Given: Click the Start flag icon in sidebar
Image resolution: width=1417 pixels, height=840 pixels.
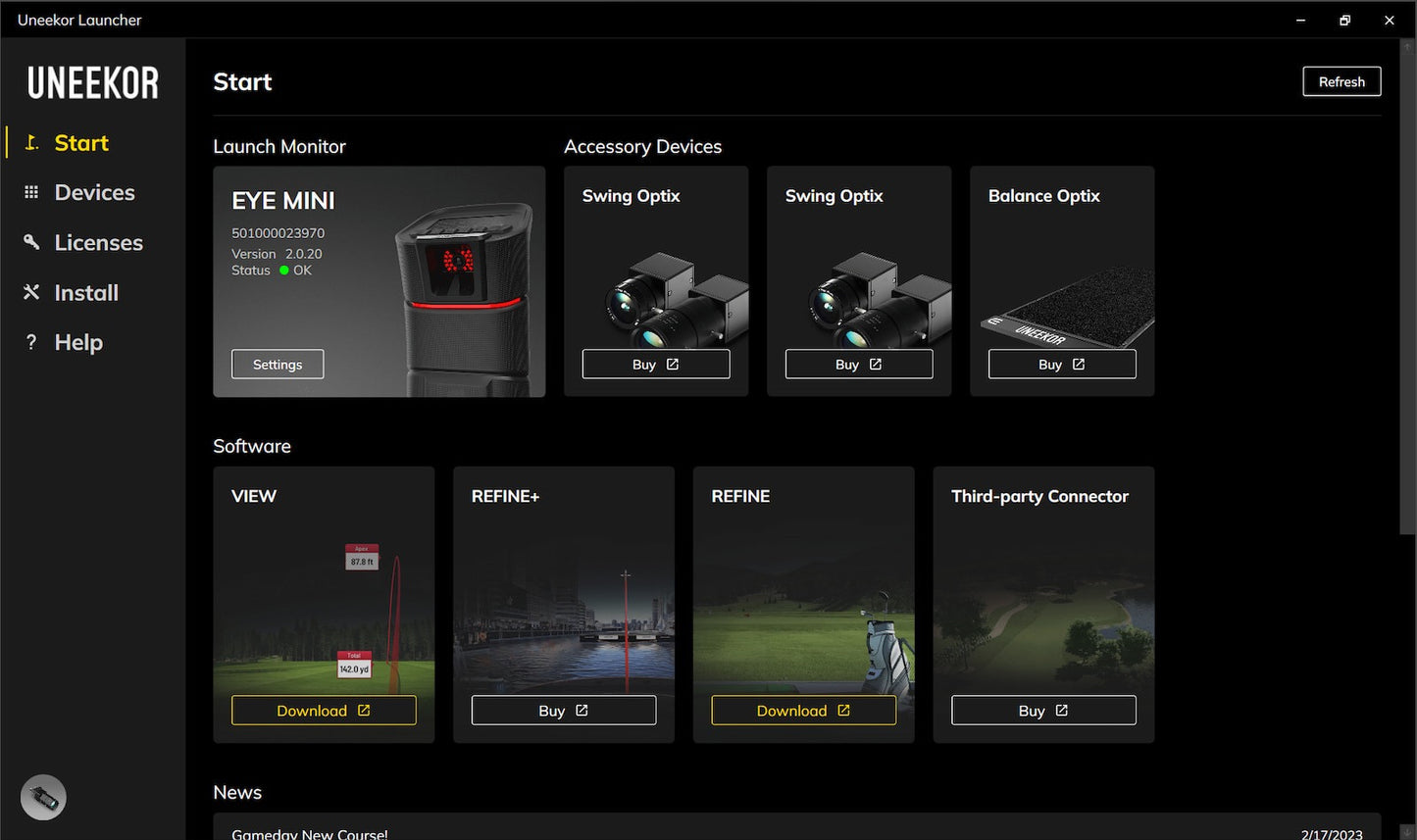Looking at the screenshot, I should 31,143.
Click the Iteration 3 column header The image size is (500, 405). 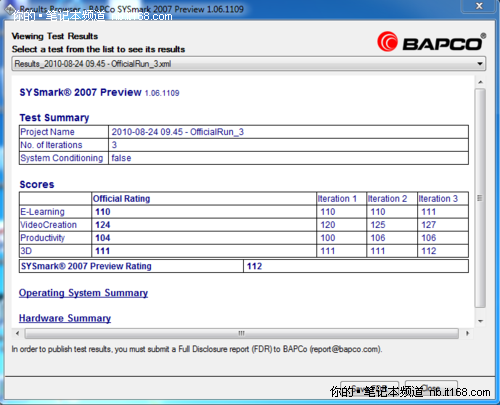coord(438,199)
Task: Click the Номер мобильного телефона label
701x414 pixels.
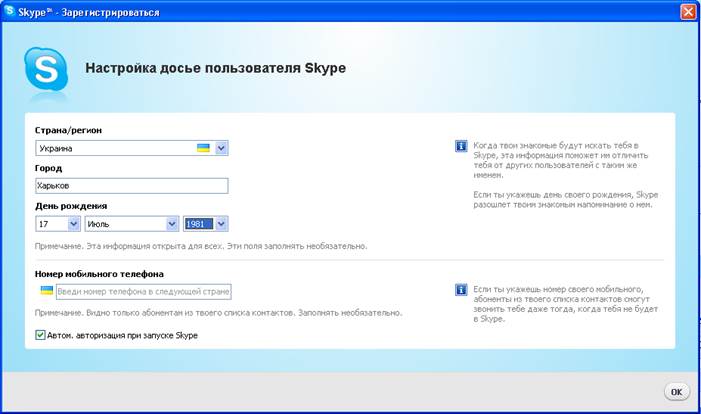Action: pyautogui.click(x=99, y=273)
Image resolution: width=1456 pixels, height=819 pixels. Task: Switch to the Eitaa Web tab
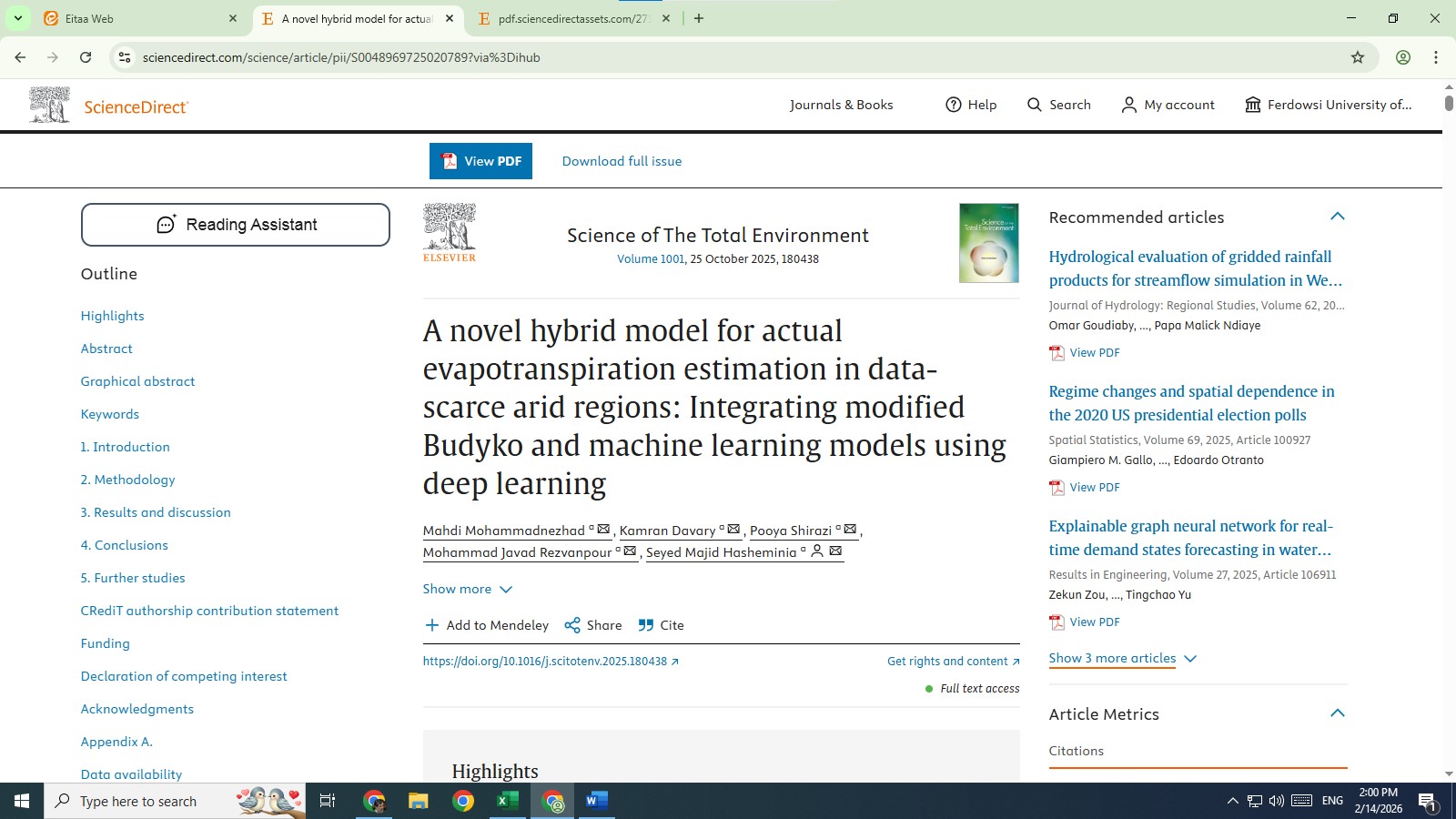pyautogui.click(x=136, y=18)
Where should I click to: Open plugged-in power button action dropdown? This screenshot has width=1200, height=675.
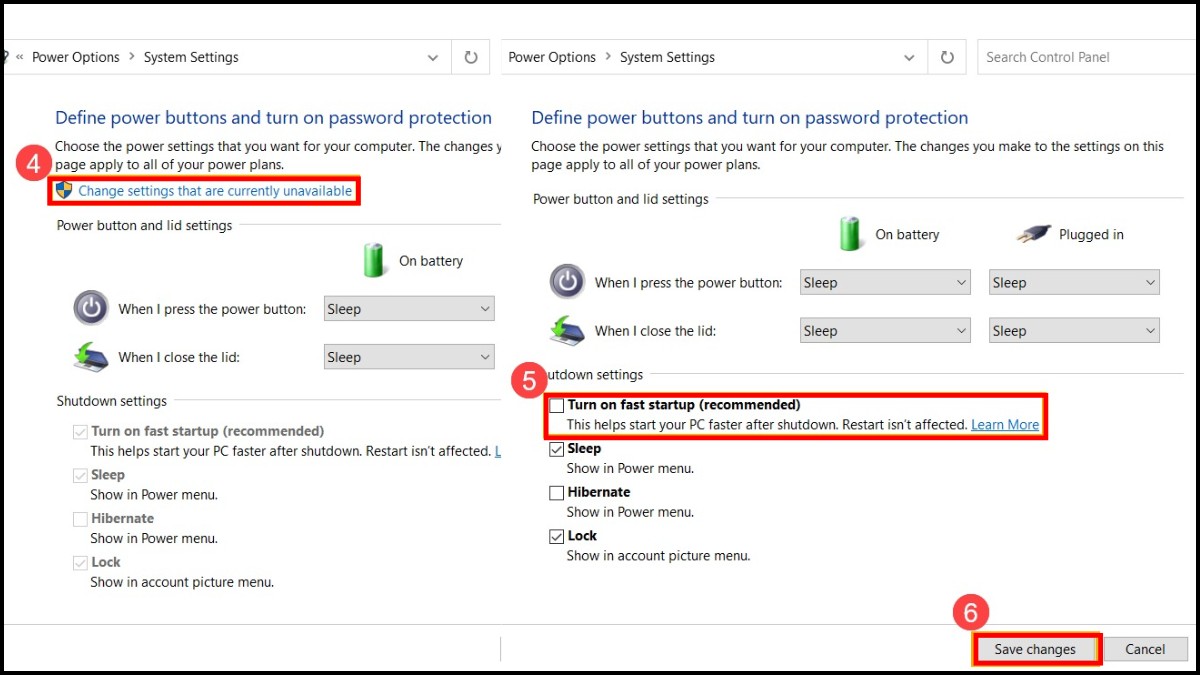tap(1074, 283)
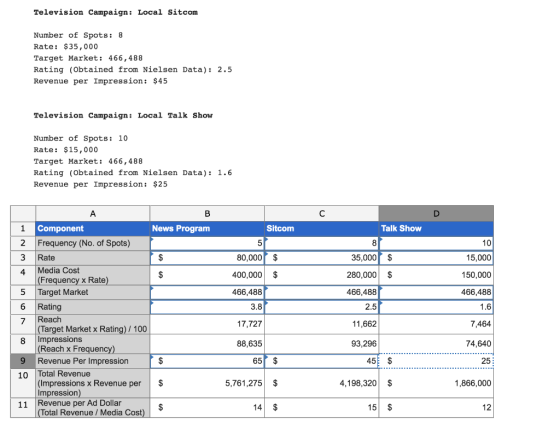Click Talk Show impressions cell 74,640
This screenshot has height=423, width=560.
pos(436,344)
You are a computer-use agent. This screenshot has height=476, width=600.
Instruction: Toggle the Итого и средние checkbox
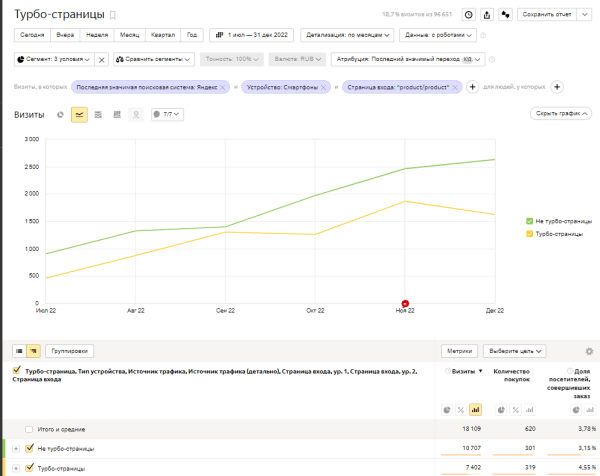click(29, 428)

TASK TO CARRY OUT: Could you transcribe exactly the lines running from the one with "You are a computer-use" to the final line of the material above, both included, with no pictures?

SOLUTION FOR THIS PROBLEM:
You are a computer-use agent. This screenshot has height=476, width=600.
Instruction: Toggle the Итого и средние checkbox
click(29, 428)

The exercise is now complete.